Indicted by the Liberhan Commission as one of the key men responsible for the demolition of the Babri Masjid in Ayodhya on December 6, 1992, Kalyan Singh, the Chief Minister of Uttar Pradesh at the time, remained unrepentant on Tuesday, even claiming some brownie points for “preventing a massacre of kar sevaks” by not allowing the police to fire.
“Who and what should I have saved? Kar sevaks or the structure? I prevented a massacre. The structure went,” Mr. Singh said while repeating three times over that a “temple, temple, temple” would come up at the disputed site.
Mr. Singh, who has twice left the Bharatiya Janata Party since — once he was thrown out and the second time he left on his own — and has recently broken away from the Samajwadi Party, admitted that he did not allow the police to open fire on the crowd that had gathered. He described the Liberhan Commission report as “politically motivated” and born out of a “political conspiracy” to indict the top BJP leadership.
Recently, Mr. Singh expressed a willingness to once again come back to the BJP, but a senior party leader commented that the party was “not a ‘dharamshala’ [resting house]” where people come and go and take temporary shelter.

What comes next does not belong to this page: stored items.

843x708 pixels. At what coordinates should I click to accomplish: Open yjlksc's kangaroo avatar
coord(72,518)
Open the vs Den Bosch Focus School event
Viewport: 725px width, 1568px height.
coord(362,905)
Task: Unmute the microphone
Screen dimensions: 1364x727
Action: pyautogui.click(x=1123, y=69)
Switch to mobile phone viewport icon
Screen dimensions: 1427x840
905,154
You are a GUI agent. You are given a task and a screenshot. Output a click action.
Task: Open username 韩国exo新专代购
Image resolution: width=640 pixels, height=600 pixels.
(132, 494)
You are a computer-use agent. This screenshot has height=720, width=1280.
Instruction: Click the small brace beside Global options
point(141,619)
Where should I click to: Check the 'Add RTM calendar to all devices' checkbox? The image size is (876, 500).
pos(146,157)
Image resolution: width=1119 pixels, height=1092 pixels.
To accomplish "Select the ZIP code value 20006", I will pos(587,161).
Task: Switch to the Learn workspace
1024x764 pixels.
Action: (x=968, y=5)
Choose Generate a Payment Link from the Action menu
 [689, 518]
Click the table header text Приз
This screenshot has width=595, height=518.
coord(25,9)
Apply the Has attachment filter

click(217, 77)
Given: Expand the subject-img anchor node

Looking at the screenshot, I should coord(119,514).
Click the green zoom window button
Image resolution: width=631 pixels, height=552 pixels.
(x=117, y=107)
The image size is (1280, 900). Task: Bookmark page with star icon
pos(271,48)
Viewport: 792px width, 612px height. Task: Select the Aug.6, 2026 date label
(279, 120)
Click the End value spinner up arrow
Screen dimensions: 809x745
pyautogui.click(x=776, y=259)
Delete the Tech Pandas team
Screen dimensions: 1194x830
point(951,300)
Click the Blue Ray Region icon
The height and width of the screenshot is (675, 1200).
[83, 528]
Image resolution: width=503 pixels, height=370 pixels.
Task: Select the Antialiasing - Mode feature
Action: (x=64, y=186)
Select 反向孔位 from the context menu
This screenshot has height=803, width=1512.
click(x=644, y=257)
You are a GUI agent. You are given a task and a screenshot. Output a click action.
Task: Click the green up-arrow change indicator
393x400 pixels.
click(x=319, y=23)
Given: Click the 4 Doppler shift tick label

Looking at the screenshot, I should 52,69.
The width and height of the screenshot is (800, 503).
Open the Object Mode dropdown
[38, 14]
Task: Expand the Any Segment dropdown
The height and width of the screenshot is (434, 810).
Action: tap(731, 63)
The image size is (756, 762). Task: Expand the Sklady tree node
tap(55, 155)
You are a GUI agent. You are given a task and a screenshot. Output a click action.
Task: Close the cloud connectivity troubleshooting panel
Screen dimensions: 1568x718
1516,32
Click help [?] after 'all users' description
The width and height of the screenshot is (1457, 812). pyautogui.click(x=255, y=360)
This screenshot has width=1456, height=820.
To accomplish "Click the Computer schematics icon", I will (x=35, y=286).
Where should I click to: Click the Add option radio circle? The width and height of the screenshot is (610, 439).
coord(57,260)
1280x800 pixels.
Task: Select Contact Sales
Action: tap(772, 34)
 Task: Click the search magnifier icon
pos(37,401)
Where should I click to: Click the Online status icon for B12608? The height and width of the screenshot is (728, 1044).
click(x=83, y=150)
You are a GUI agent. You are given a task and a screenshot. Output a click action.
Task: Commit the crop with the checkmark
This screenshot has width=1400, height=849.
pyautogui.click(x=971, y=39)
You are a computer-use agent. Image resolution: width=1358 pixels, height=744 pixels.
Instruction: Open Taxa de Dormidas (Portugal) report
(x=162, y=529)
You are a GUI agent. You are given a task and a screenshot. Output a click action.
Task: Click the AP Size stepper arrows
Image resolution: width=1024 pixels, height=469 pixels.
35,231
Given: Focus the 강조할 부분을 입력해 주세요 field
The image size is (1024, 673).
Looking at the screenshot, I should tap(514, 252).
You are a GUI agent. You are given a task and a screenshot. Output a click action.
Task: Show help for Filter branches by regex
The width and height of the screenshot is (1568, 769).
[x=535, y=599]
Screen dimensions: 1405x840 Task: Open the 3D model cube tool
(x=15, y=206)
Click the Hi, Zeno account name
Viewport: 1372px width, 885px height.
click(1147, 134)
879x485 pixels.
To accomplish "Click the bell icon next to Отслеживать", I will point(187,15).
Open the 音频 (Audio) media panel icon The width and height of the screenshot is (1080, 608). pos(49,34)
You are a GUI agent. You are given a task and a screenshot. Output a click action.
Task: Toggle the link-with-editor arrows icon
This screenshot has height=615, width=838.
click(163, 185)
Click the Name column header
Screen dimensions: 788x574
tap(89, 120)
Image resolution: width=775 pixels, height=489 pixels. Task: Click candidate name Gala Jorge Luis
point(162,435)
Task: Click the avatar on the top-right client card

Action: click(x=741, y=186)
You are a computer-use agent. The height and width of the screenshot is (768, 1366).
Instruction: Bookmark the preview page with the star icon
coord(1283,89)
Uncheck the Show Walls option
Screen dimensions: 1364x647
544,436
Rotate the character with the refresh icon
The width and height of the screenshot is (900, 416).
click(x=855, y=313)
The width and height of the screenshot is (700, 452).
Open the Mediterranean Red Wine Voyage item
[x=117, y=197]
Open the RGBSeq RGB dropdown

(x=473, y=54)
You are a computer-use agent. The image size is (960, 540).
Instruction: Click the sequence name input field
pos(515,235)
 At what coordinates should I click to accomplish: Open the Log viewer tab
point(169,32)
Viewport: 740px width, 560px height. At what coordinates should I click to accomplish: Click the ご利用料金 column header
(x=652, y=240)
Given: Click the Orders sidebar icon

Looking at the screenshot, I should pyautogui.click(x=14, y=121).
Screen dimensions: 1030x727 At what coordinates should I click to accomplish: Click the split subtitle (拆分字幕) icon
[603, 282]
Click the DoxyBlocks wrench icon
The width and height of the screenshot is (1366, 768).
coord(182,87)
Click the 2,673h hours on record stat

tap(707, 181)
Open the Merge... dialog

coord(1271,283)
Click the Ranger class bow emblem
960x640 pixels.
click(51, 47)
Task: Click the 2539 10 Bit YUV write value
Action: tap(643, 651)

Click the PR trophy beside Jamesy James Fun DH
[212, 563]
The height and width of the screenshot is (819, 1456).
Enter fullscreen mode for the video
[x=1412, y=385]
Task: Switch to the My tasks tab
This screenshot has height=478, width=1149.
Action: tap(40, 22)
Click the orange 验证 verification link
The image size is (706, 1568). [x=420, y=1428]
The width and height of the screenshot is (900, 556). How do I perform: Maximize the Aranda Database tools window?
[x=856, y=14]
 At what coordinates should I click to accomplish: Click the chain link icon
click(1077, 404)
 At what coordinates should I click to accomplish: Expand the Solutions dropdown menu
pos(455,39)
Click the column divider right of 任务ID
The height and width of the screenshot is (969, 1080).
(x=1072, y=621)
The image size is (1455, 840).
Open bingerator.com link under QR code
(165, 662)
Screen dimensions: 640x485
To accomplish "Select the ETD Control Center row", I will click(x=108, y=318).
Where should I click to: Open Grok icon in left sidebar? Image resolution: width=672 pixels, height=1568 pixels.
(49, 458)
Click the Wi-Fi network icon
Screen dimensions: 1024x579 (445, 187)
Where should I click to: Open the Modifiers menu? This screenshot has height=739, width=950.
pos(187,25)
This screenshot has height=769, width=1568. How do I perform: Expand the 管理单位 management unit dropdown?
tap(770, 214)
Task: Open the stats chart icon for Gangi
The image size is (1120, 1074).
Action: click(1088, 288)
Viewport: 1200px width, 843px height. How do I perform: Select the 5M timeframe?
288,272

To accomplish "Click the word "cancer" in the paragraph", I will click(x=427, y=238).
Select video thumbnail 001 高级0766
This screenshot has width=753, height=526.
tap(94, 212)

As for BJP president Rajnath Singh, he focussed more on the leaking of the report demanding that the government investigate the leak and present its finding to the Parliament before the end of the winter session.
Not a word came from party leaders on the indictment by the Liberhan Commission, only astonishment that Atal Bihari Vajpayee’s name had been dragged into the issue by the Commission.